Hamburg beehrt seine Alten zu Weihnachten mit einem um 14 Euro vergünstigten Deutschlandticket. Dabei muss der ÖPNV für sie erst mal zugänglich werden.

Ruckelt Se­nio­r*in­nen viel zu sehr hin und her, da hilft auch kein Deutschlandticket: Linienbus in Hamburg Foto: Marcus Brandt/dpa

K urz vor Weihnachten, während Jugendprojekte in Hamburg mit Kürzungen kämpfen, verkündeten Finanzsenator Andreas Dressel (SPD) und Verkehrsenator Anjes Tjarks (Grüne) eine Wohltat für die Senioren. Ab nächsten Mai sollen alle Hamburger, die 67 Jahre und älter sind, das Deutschlandticket für ermäßigte 49 Euro bekommen, statt der dann fälligen 63 Euro.

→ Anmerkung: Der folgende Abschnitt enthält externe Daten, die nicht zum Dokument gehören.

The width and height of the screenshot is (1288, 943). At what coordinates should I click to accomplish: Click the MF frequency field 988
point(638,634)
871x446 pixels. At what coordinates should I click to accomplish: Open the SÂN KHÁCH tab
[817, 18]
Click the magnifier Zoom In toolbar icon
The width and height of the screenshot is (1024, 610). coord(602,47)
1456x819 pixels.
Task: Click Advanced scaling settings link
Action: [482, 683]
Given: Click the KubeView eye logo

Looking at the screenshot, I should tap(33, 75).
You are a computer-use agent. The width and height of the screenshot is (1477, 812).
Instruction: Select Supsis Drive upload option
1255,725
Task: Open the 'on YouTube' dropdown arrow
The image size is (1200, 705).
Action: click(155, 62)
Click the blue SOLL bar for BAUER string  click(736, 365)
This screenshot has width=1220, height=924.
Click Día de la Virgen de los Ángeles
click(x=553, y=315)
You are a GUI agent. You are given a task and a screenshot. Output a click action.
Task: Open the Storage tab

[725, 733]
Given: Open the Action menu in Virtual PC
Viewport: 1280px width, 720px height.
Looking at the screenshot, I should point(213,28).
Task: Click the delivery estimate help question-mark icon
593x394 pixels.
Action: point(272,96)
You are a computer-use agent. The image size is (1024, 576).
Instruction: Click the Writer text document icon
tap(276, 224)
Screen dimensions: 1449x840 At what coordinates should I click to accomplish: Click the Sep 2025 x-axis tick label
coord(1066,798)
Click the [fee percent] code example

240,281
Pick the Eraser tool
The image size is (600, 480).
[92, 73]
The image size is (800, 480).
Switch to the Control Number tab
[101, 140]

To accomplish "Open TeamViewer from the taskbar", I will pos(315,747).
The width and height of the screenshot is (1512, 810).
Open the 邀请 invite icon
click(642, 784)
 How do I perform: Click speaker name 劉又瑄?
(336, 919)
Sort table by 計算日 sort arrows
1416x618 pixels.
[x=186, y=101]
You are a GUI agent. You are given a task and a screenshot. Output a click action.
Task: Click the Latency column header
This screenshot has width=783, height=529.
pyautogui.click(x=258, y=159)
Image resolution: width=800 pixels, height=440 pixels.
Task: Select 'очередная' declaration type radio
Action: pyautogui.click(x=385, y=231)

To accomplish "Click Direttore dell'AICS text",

Neun Millionen Euro kostet die Subvention im Jahr. Die Stadtregierung lobt sich, so sichere man soziale Teilhabe und Mobilität bis ins hohe Alter. Doch die Reaktionen sind gemischt. Der Landesseniorenbeirat murrt. Man hätte lieber ein 29-Euro Ticket für den Geltungsbereich der Hansestadt. Der Steuerzahlerbund spricht von Förderung mit der Gießkanne. Das Alter allein sei kein geeignetes Kriterium. „Bedürftigkeit entscheidet, nicht das Geburtsjahr“.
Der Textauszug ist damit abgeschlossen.